Ce qui s’est passé n’a pas été aussi grave que je le craignais. Mistler m’a attaqué mais de manière assez courtoise. Vincent Auriol et d’autres ont pris ma défense. P[aul] Léon considère en somme que ce n’est pas mauvais, que le terrain au contraire est déblayé. Tout va dépendre de la visite de Petsche.
À l’Exposition coloniale sur invitation de Janniot pour voir sa grande décoration. C’est très réussi. Coloré. Imaginatif. On pourrait faire des réserves sur les négligences d’exécution. Mais c’est sans importance. L’ensemble est très heureux et c’est une des belles créations de notre époque. Il y avait là Drivier et Dejean. Dejean vraiment pas intéressant. Drivier plus subtil, mais pas mal phraseur et superficiel. Adroit. Ne semble pas porter Laprade dans son cœur.
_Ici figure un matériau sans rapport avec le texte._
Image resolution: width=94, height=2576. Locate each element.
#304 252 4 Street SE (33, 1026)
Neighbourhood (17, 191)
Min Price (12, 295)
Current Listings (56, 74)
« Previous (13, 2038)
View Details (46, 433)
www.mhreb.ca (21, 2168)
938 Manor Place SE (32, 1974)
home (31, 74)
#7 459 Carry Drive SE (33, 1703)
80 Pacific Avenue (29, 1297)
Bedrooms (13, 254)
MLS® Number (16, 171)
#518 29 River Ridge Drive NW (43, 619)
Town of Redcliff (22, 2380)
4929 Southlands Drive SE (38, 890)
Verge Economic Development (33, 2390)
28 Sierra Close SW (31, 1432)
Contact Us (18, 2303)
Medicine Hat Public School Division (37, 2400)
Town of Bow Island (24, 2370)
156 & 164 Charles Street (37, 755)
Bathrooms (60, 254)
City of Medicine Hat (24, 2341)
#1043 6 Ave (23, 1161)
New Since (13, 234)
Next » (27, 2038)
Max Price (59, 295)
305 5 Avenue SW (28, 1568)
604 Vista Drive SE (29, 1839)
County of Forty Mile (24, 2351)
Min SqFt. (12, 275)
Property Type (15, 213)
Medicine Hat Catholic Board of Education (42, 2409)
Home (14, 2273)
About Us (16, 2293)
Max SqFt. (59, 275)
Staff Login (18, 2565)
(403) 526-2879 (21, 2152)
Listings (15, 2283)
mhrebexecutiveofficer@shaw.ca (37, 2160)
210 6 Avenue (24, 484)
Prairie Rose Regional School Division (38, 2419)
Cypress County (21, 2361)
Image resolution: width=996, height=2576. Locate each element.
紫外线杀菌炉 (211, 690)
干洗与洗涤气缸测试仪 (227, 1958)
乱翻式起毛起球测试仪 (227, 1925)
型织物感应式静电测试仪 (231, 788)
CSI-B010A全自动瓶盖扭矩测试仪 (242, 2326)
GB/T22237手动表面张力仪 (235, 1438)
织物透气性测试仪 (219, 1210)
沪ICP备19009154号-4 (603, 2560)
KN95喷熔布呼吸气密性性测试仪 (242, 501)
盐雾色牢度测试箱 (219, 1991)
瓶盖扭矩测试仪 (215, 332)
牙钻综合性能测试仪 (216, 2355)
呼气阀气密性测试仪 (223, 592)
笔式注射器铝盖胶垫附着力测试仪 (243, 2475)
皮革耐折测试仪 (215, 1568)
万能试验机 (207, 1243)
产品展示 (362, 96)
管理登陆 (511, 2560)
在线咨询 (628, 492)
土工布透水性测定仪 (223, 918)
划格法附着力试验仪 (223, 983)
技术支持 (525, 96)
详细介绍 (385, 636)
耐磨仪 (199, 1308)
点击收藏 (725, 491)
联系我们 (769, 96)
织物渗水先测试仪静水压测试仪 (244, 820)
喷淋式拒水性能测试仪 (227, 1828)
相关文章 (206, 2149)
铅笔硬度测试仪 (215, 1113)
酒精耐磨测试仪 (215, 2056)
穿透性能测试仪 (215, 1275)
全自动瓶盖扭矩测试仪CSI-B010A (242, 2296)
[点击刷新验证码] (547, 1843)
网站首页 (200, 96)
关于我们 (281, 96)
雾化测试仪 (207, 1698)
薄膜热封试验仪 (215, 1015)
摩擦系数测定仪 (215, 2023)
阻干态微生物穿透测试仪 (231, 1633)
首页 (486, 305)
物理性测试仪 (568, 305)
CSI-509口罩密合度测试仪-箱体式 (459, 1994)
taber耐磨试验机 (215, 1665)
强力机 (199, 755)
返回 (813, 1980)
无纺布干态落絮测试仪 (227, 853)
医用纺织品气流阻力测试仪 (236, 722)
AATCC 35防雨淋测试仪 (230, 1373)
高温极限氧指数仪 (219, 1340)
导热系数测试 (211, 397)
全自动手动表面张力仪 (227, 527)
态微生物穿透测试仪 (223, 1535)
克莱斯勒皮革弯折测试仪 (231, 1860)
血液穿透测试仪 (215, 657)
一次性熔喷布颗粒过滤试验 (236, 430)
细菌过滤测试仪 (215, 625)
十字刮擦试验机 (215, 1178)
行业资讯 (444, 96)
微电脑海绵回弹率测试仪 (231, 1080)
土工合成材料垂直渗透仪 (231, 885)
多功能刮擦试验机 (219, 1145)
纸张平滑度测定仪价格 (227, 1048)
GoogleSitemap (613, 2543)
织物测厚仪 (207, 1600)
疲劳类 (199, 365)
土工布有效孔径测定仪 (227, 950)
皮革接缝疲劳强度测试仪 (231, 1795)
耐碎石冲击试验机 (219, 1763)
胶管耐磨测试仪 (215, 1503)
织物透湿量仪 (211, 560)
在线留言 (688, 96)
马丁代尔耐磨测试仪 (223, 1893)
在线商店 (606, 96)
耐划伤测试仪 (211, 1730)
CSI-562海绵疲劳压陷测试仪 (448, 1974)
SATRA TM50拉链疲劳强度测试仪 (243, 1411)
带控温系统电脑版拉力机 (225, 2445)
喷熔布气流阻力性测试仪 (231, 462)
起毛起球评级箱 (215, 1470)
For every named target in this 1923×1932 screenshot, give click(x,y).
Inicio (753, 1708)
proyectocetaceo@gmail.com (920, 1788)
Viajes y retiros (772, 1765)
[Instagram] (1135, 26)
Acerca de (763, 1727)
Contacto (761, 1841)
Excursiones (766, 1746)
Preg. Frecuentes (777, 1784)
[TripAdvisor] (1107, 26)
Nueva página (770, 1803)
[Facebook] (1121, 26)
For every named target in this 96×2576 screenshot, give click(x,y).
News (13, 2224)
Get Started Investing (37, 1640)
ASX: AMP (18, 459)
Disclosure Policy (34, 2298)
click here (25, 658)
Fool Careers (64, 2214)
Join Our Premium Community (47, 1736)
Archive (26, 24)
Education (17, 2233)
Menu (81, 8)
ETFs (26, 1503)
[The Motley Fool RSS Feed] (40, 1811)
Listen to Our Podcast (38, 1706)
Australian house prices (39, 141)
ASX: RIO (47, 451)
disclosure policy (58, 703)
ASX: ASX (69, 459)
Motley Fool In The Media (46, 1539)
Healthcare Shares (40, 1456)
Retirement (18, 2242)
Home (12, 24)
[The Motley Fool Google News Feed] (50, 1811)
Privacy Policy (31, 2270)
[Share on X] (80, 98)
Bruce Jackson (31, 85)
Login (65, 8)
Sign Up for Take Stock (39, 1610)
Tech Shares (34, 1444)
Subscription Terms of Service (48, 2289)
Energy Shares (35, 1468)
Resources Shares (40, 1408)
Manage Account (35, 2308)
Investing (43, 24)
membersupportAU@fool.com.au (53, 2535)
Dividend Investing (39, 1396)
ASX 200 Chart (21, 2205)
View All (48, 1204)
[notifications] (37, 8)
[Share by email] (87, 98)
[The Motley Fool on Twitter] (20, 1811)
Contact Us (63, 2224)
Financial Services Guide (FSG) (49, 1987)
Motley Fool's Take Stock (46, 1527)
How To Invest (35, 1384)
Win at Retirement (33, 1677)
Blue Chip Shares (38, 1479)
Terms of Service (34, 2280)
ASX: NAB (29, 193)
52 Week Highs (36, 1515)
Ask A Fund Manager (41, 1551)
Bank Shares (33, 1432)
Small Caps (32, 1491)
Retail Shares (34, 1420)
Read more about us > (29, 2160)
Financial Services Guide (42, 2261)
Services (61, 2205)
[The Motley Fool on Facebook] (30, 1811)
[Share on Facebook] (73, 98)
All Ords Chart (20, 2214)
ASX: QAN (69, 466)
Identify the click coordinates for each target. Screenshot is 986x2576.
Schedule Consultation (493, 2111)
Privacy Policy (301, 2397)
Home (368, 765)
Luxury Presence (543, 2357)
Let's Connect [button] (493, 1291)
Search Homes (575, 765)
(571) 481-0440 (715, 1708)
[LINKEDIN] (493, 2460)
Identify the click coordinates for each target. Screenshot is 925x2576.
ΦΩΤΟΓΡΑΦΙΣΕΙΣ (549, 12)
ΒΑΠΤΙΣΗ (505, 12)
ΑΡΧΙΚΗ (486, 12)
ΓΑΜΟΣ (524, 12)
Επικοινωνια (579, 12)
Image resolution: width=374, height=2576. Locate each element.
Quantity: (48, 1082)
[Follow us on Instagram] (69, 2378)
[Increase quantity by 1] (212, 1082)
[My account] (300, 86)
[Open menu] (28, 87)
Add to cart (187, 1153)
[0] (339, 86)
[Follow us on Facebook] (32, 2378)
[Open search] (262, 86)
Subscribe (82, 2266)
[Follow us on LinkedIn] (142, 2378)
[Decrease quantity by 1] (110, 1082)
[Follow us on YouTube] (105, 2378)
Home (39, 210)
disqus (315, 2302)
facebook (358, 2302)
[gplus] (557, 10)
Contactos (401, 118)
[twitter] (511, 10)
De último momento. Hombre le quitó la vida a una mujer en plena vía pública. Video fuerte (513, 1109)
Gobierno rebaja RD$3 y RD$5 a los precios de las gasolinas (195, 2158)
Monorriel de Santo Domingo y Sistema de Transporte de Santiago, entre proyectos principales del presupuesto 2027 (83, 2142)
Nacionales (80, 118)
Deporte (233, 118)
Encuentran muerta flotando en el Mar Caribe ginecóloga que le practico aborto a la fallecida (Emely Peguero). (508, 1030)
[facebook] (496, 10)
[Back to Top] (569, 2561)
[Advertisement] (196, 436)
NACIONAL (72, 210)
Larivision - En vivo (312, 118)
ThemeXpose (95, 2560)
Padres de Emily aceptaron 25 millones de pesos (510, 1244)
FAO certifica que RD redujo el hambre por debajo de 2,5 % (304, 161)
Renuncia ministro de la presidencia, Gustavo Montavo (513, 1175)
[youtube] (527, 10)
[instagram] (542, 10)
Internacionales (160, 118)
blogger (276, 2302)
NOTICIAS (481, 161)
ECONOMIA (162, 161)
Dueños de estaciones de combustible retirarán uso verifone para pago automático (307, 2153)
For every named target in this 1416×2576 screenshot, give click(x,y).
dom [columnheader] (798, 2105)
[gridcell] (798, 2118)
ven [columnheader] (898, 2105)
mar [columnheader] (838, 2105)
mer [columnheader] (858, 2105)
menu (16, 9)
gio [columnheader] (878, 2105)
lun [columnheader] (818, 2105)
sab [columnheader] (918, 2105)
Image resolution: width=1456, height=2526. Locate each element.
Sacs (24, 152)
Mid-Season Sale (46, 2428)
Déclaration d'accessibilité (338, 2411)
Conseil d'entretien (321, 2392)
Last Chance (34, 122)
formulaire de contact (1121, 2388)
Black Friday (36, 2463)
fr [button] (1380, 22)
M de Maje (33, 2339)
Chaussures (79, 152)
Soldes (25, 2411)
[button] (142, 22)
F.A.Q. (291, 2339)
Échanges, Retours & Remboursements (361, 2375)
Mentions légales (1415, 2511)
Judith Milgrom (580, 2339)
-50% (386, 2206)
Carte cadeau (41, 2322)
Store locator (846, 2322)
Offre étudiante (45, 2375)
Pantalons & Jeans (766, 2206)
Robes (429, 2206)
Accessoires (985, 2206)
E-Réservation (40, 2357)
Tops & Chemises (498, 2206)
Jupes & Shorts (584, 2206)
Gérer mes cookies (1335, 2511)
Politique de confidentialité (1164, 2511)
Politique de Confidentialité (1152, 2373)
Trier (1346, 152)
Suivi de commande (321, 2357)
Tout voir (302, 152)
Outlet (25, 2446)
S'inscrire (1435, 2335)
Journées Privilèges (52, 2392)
Mais en face du palais de Laprade on a installé un groupe de Cogné, une France et ses colonies, quelque chose d’invraisemblable tout à la fois par sa bêtise, sa banalité et son exécution. Si ce garçon n’était pas tellement intrigant, il ne vaudrait pas la peine d’en parler et si, placé ainsi, en face du palais permanent des colonies, ce groupe ne devait pas prendre une certaine importance. C’est une commande directe de ce serin de Lyautey. Il a des prétentions artistiques. En fait c’est le néant.
28 [février 1931]
Je craignais que l’intervention de Mistler n’ait un écho désagréable pour moi dans les journaux, comme Comœdia. Jusqu’à présent, rien de bien grave. Rentrant à midi de mes corrections j’apprends par Lily que Verdier a téléphoné pour annoncer lundi la visite de Petsche avec G[aston] Thomson. Paul Léon rencontré à l’Institut me confirme et viendra avec eux. Le président de la Chambre disait à Ladislas ce matin que le débat m’avait été favorable et considérait la chose comme acquise. Comme tout ça est décourageant! Et comme on voudrait pouvoir envoyer promener tous ces gens-là. Hourticq me conseillait aujourd’hui d’aller voir Herriot.
[1] . Lettre collée en vis-à-vis, dans le cahier, à l'entête du Conseil Supérieur de l'Instruction Publique : "54 rue de Rennes/ 9 fév. 31/ Ami/ Je viens de voir Petsche. Après les affaires de l'amicale/ (traitement), je lui ai parlé de Foch. J'ai trouvé un/ homme très bien disposé et déjà renseigné./ Après qu'il sera libéré de son budget, il est entendu/ que nous irons ensemble à votre atelier. On fixera le jour/ la semaine prochaine. Je reste en rapport avec lui par/ son chef de cabinet qui est l'ami de [...] au Conseil/ d'État./ Il soutiendra le projet F.Poncet. Mais il n'incorporera/ pas l'amendement dans le budget parce que le gouvernement/ craint tous les accrochages. Or il y a 2 socialistes qui/ ont annoncé qu'ils demanderaient que la somme/ consacrée au monument de Foch fut transformé en/ 2 bourses pour des orphelins de guerre (bourses Foch)/ Que vient faire ici cette démagogie? Quoiqu'il en soit/ on veut éviter un débat sur ce point pendant le/ budget./ Autre imbécile. Un certain Mistler est, parait-il,/ [...] contre vous. Vous me l'aviez dit. Il parait/ que ce négociant n'aime pas votre sculpture. Pauvre/ chéri! Il faudra — conseil de Petsche — le neutraliser/ par des intelligences dans son parti. Nous aurons/ évidemment Berthod, Frangis, Albert et/ quelques autres. Rien de vraiment grave dans/ l'opposition de ce paltoquet./ Donc Petsche viendra voir et a promis de/ présenter ferme le projet le lendemain du budget./ Évidemment Fr.Poncet avait déjà bien travaillé./ Hommages bien respectueusement affectueux/ à Madame Landowski et mes félicitations/ renouvelées à ma charmantes petite consœur/ et à vous mes plus cordiales amitiés./ Hourticq."
[2] Goltrain ?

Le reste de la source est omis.